When New York City released a treasure trove of data about fare logs and historical trip information earlier this year through a public records request, it was a dream come true for open-data advocates. But it created a headache for public officials after the information was released – there was a privacy flaw in how the information was anonymized.
In June, software engineer Vijay Pandurangan was going through the newly released data and found a data-collection error that, as he detailed in a post on Medium, saying that “the entire anonymization was flawed and could be easily reversed.”
In less than two hours, Pandurangan had de-anonymized the data of 173 million taxi trips, including the pickup and drop off location, the anonymized hack license number, the taxi’s medallion number, along with other metadata.
It was the latest example of the “the privacy perils of anonymized data,” according to Ars Technica.

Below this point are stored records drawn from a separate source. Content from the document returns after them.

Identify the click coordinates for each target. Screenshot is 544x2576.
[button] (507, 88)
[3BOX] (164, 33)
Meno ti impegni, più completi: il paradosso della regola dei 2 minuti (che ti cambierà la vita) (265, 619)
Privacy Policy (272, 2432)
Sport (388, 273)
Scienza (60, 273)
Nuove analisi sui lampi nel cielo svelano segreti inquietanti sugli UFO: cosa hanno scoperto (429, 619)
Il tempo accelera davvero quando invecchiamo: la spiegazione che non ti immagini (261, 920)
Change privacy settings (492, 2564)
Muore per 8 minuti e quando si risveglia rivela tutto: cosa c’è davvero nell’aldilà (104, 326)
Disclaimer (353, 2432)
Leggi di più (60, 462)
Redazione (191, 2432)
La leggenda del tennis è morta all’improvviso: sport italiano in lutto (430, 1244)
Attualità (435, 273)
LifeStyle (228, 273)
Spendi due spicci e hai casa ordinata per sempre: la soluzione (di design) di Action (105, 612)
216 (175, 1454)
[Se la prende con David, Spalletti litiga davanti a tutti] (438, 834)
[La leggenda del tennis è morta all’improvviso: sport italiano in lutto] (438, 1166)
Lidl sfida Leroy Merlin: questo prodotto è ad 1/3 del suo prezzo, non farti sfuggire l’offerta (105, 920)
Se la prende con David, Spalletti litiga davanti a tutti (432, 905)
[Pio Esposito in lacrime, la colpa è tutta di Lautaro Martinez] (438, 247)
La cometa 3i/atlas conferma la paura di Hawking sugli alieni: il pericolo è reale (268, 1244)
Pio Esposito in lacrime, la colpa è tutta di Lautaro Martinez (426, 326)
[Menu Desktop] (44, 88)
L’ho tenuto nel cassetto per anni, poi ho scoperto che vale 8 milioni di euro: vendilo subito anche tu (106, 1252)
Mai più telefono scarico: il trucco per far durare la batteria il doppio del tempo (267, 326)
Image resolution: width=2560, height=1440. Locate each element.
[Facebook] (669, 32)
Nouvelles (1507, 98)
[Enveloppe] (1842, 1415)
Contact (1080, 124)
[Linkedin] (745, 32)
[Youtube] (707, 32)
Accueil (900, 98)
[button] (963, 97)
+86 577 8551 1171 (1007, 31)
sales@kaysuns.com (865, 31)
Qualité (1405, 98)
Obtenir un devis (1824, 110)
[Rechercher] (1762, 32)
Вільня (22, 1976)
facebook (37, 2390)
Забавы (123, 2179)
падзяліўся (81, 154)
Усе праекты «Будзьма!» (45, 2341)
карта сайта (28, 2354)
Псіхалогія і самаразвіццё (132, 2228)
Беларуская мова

In July, Pandurangan spoke about how he identified the flaw in the anonymized data as part of a Dev Bootcamp event hosted by Beta NYC, the local Code for America brigade in New York City. Above is a Video of Pandurangan’s talk .
“It’s a really hard computer science problem to anonymize data. It’s not trivial at all,” he said during his talk. “And there are a lot of people who spend their PhD theses doing this and it is a really complicated and challenging problem. I don’t mean to say that the person who did this is an idiot by any means. It shows how difficult it is to get this right.”